Alright, so I think I need to get some 'unsent letters' out. Not because I'm angry or upset, but there are a lot of things that have been floating around in my mind.

Dear sister,
You don't help things when you yell or make a fuss about things. I've been trying hard and when you go and imply that I haven't been doing enough, it hurts. I'm sorry, but I will REJOICE when I finally get to be away from you. I will pack my bags and leave ASAP. I don't know how to communicate this to you  because I know it's not exactly something that I should be feeling. Honestly though, I wish you would stop nagging me or yelling at me. That's all I want.
- Liz

 Dear Calvin,
My goodness how things have changed between us these past few weeks. I'm not sure if I can even devote words to how awesome it's been. You've done a lot for me, especially when things took a dive for the worse recently. You've given me a shoulder to cry on and it's been extremely helpful. But you've also been able to make me laugh and smile so much that sometimes I forget my problems. Heck, sometimes just being near you and seeing you at school helps. And then there's the excess amount of time we spend talking to each other that sorta makes me wish that we didn't have anything stopping us. However, we have lots of bars and barriers and it just wouldn't work out. But maybe I'm okay with that. For now I can value your friendship and take it as is. I know that we'll be with each other for many years to come. You have grown so close to me that I don't want to let you go. I refuse. But I also have to wonder a little bit about our transgressions. I'm just too scared to tell you.
- Liz

Dear life,
You kinda suck. I'm stressing about AP tests that I probably won't even do well on, finals that are coming up, my grades have kinda gone downhill because I've stopped caring, and you've presented me with the longest battle against moodiness in awhile. I'm trying so hard to be optimistic, but somehow, I doubt that it's working. I'm trying so hard to make the most out of everything. I'm hoping that once I get out from a stressful situation, I'll feel loads better.
-You know who.

Okay, so, I guess I've just been stressed out. I have reasons. The end is near.
   Train up a child in the way he should go, and when he is old he
will not turn from it.
   -- Proverbs 22:6

Thursday

Friend: Hell yeah, ima miss you girl.
Me: Im gonna miss all of you guys like crazy. Life just won't be the same when I don't have someone spouting out perverted jokes all the time!
Friend: Yeah, to be truthful ima miss you the most. you really became my closest friend
Me: <3. Thank you. but it feels like we're saying good bye and we're not just yet (aka, this is making me cry). but i'll definitely miss you lots. life just will not be the same, I'll only have a third of my brain trio around.
Friend: awwwwwwwww. I love you liz.
Me: lol. Love ya too <3

So apparently I haven't posted for a month. Is there a reason? Sure, it's called a life. I had a week off for spring break, a week of school, then another week off for testing. So lots of time off.

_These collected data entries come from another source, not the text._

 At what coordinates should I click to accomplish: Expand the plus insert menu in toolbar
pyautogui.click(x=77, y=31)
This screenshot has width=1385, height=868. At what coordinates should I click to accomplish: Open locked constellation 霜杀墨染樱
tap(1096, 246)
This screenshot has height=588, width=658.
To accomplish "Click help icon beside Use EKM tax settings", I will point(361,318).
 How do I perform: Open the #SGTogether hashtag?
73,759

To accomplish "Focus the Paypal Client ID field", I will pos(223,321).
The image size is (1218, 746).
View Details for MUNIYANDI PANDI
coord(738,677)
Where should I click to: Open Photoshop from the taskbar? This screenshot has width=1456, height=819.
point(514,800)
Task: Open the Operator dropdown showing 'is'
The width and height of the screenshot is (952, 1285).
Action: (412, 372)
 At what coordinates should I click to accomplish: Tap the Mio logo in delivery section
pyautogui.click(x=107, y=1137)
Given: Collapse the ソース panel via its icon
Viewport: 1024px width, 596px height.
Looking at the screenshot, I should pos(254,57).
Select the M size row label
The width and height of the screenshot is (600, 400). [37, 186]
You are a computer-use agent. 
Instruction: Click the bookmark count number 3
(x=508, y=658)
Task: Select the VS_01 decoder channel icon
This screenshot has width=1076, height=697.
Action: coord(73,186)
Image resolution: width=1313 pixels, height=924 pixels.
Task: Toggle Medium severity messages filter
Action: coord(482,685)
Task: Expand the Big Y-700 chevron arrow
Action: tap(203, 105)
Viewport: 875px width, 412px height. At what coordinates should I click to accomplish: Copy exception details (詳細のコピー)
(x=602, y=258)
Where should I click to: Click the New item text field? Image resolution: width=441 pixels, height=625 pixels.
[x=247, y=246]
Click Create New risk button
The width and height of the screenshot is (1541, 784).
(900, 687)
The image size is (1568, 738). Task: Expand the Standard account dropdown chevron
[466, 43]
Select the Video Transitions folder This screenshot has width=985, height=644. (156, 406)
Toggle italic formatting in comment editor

I can't say that anything too interesting has happened lately. Spring break was alright, did a lot of nothing. Finally started working on something that I needed to for awhile. Got a nice hefty scholarship done, but probably won't win. But oh well.

Last week was.... fun. I had a lot of time off, but also spent a lot of time with friends. I managed to finish season six of criminal minds. One last season to go!

I started to learn how to drive stick. It didn't end well because my friends got competitive and did stupid things. In a school parking lot. Yeah, not the best thing in the world. But you know what, I've stopped caring. My punishment, being guilty by association, was three days morning detention. It sucked because I usually sleep in, but for the most part it was OK. I got lots of reading done. My friends? 5 days suspension and like 10 community service hours. So yeah, they got hit hard.

While they've been out, I've been so lonely. I miss 'em like crazy and in the mean time, have been texting them. The conversation at the beginning was one that I had last night and it really got me thinking about how in five weeks, we're gonna be gone. I won't be able to see most of my friends anymore. It's kinda sad and scary. It seems like we're gonna pack in as much 'together' time as we can before we have to split ways. I'm probably going to be a mess when we finally graduate.

I've been so lazy these past few days. I should be working on stuff/homework right now, but I have NO motivation. Hopefully I get it all done during the weekend. It may be Easter, but I need something to do. I'm hoping I also sleep this weekend.

The grace of the Lord Jesus Christ be with your spirit.